Conference looks at trend toward precarious employment of immigrants

How are recent immigrants affected by the wider trend towards precarious employment? That was one of the questions York sociology Professor Luin Goldring, co-lead investigator of the research project "Immigrants and Precarious Employment: Latin American and Caribbean Workers in the Greater Toronto Area (GTA)," asked 300 workers.

Findings of the research project, along with public outreach materials, will be presented at the Precarious Work/Decent Work: Research Findings & Tools for Action conference Thursday, June 18, from 9:30am to noon, at York’s Schulich School of Business, W132 Seymour Schulich Building, 56 Fine Arts Rd., Keele campus.

Right: Luin Goldring

The 300 Latin American and Caribbean workers interviewed for the Social Sciences & Humanities Research Council of Canada funded research project in 2005 had arrived in Canada between 1990 and 2004 and lived in the GTA. The findings presented at the conference will focus on three themes, the index of precarious work, predictors of precarious work for immigrants and strategies to improve work and secure livelihoods.

What Goldring, a fellow at York’s Centre for Research on Latin America & the Caribbean, and her co-researcher Professor Patricia Landolt of the University of Toronto found is that precarious employment − marked by unstable and insecure work, which offers limited rights, protections and benefits − has a significant negative effect on the well-being of immigrants. Using an index of precarious work, the pair assessed the precariousness of particular jobs, the likelihood of a newcomer obtaining a precarious job and how precarious work affects a person’s well-being.

As of 2006, more than 40 per cent of workers in Ontario worked in low-wage service jobs and in 2007 some 28 per cent were members of a union. In the 1990s and early 2000s, newcomers had more schooling and skills than previously, but they did not fare as well in terms of employment and earnings.

“In short, there is a growing sense that newcomers to Canada are not doing well in the job market,” says Goldring.

The research found that education is not a reliable predictor of the kind of job an immigrant will get and does not protect immigrants from precarious work either early on or after they’ve been in the country for awhile. On-the-job training, however, is associated with less employment precarity, but signing on to government education and training strategies does not guarantee good jobs or income security.

Survey respondents who had precarious jobs during their first year in Canada were more likely to work with chronic pain, experience harassment on the job and be asked to perform dangerous tasks, says Landolt.

A person’s first job in Canada lays the foundation for subsequent employment opportunities, she says. So when immigrants find precarious employment, they are most likely to continue to be precariously employed regardless of their length of time in Canada. The prevailing thought has always been that with time immigrants would find stable work that matches their skills and education, but the research has found that doesn’t hold true. “We found that the amount of time that immigrants spent in Canada did not guarantee them a pathway to decent work,” says Goldring.

Precarious immigrant workers often live in poverty.

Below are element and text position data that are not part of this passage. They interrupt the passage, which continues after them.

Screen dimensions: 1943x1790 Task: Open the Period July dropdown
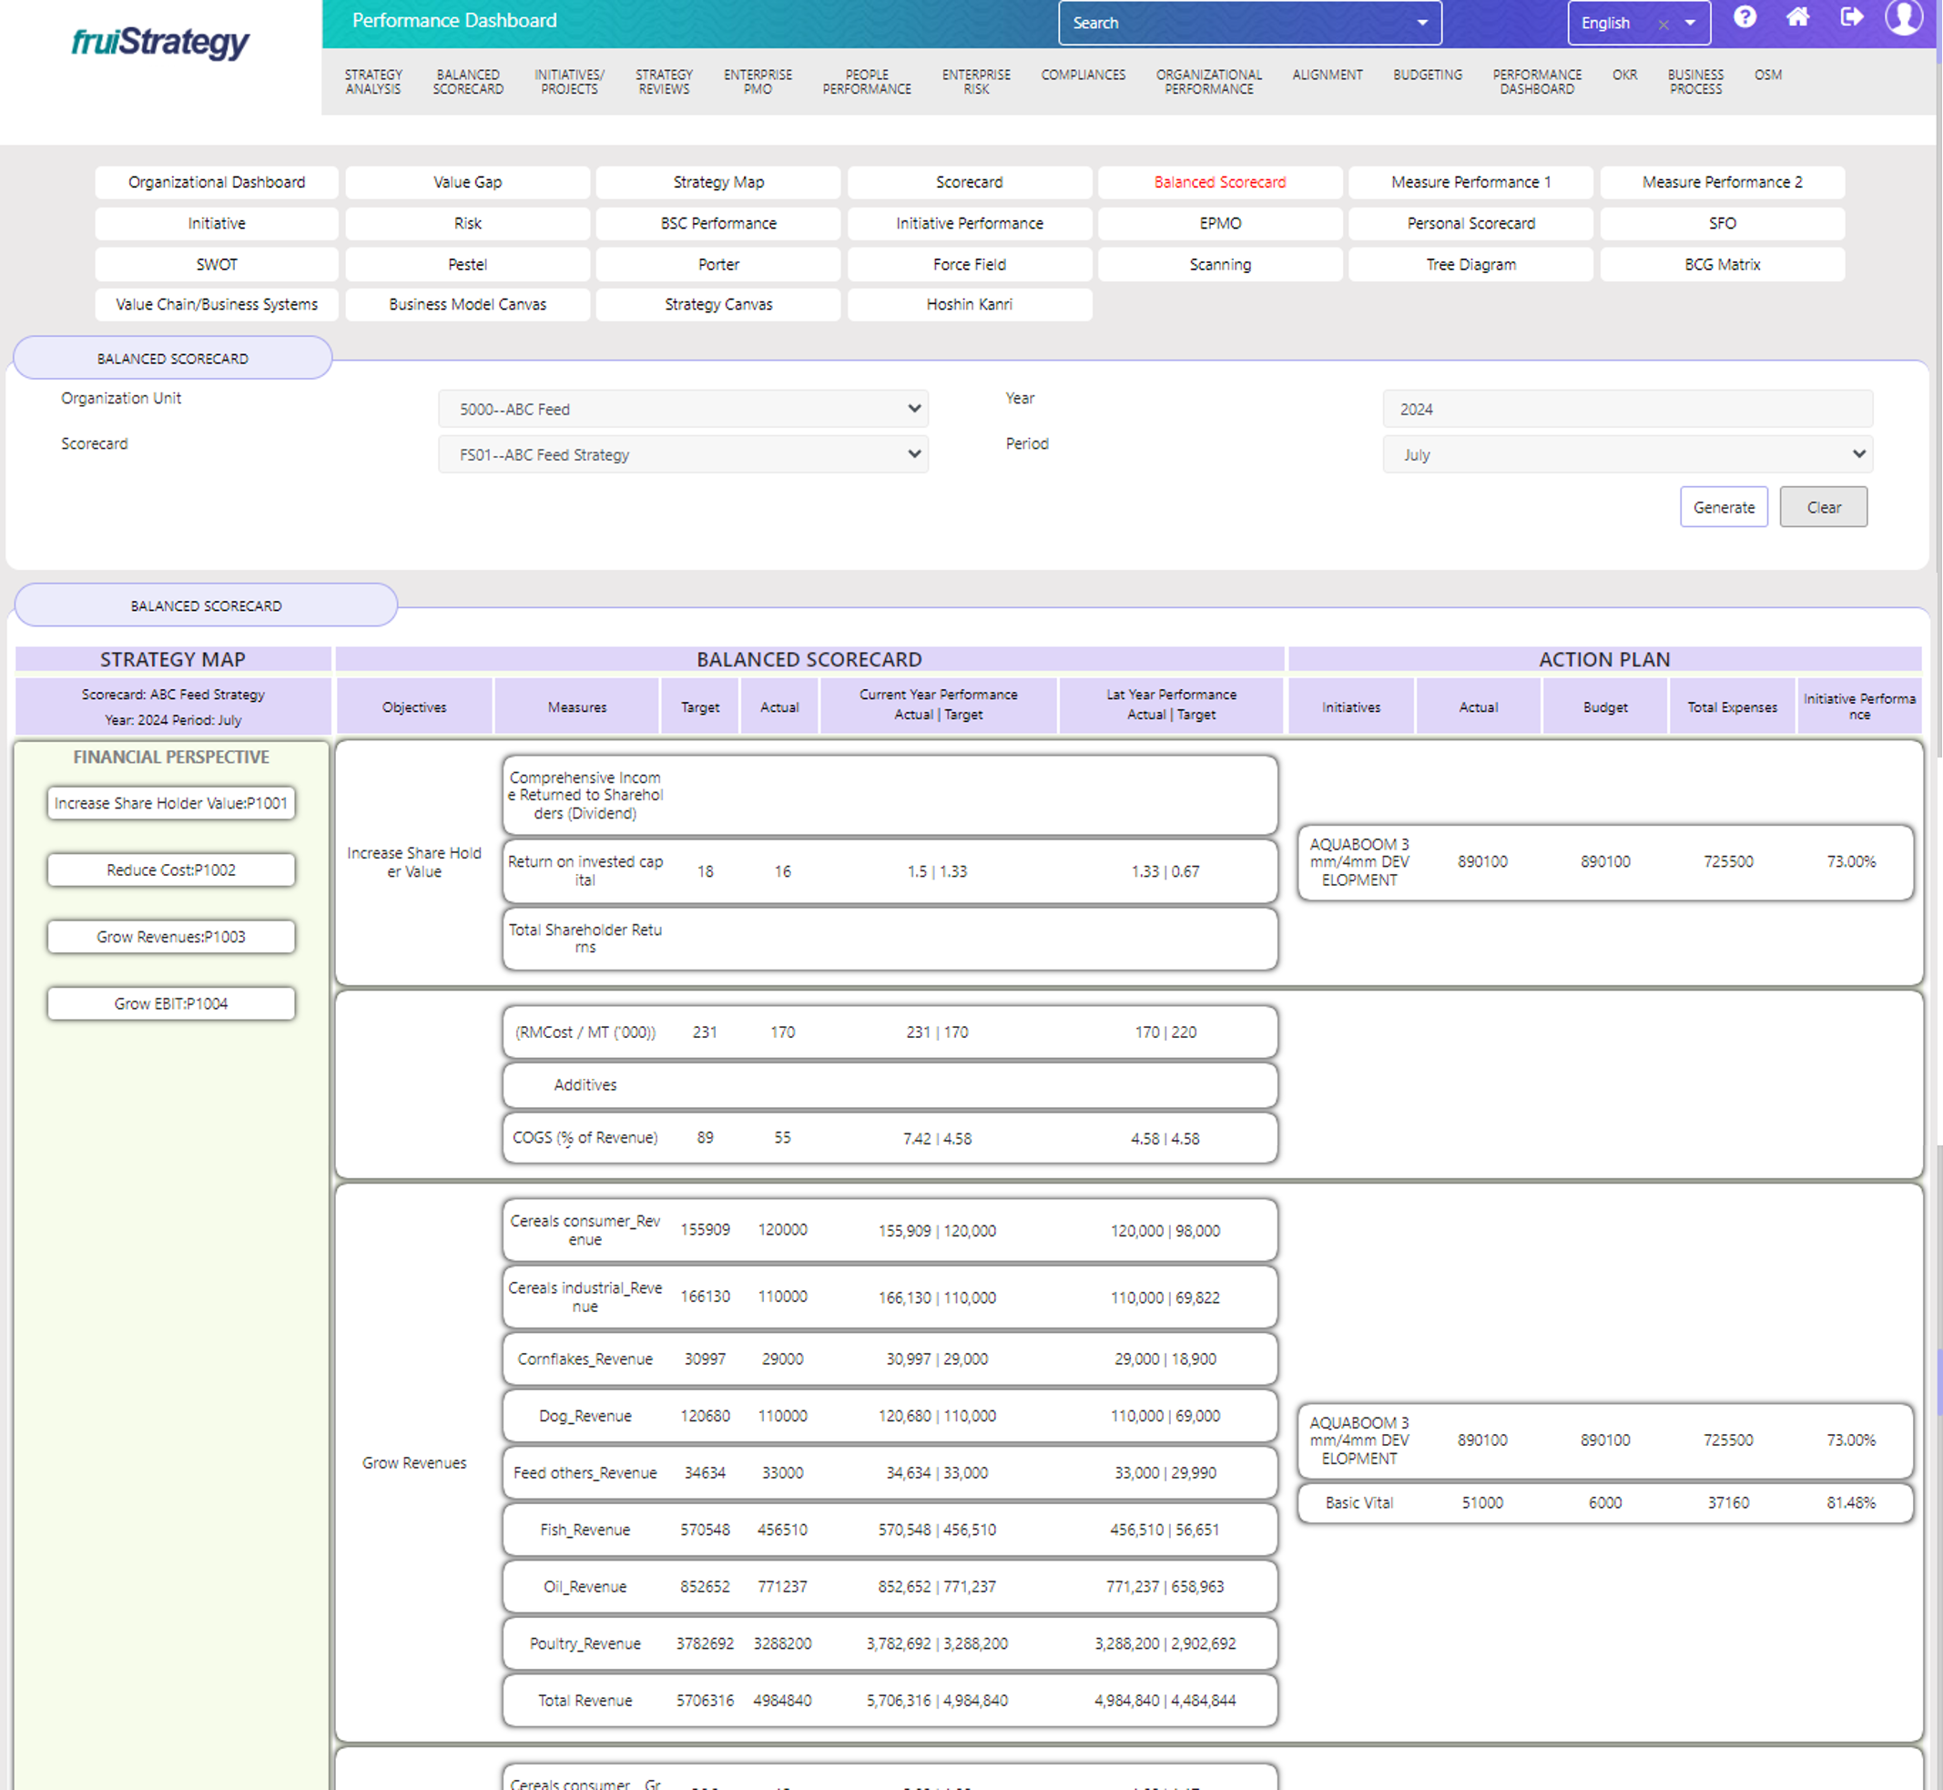[x=1627, y=454]
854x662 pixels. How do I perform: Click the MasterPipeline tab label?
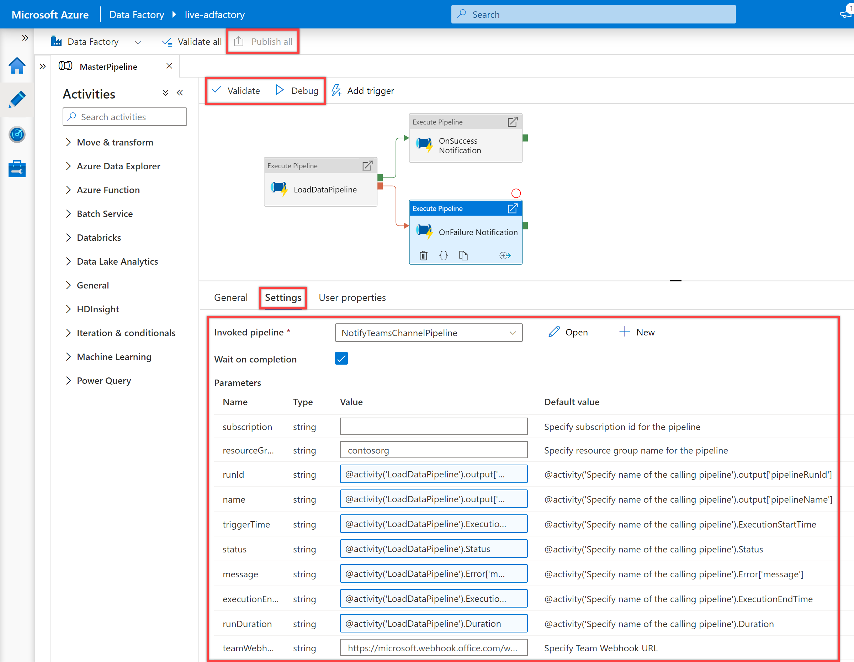point(109,66)
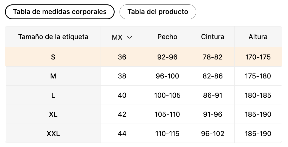Image resolution: width=288 pixels, height=147 pixels.
Task: Switch to Tabla de medidas corporales tab
Action: [x=60, y=12]
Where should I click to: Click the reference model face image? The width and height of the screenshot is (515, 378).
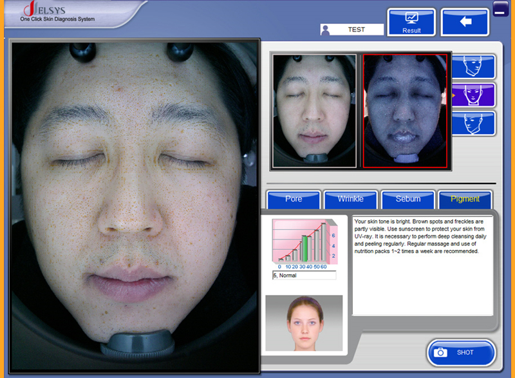[x=304, y=323]
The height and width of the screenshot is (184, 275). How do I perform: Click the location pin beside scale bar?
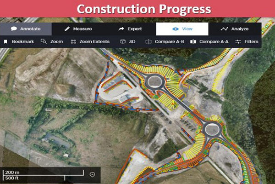(93, 174)
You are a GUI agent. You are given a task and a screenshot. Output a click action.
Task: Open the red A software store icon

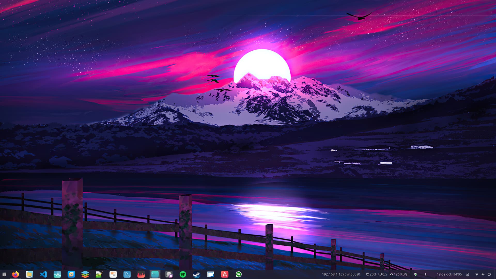225,274
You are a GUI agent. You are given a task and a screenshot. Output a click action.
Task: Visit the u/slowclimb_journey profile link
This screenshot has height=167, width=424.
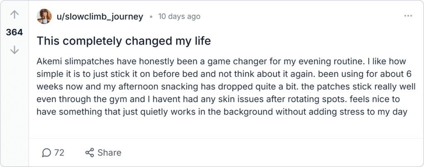(99, 17)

Fifty per cent of workers with medium or high rates of job precarity paid more than 30 per cent of their income in rent. Half of them said they were unable to put aside savings. Often respondents worked multiple jobs and many hours a week to make ends meet.

The Immigrants and Precarious Employment project in conjunction with the Catalyst Centre Popular Education Foundation have developed an education manual for use by front-line workers in immigrant settlement agencies, workers rights organizations and other interested groups. It is designed to increase awareness about precarious work, identify indicators of precarious work and exchange information on relevant activities taking place in workers’ communities.

York’s Knowledge Mobilization Unit supported the project with plain language editorial support and layout design for the research briefs being presented at the conference.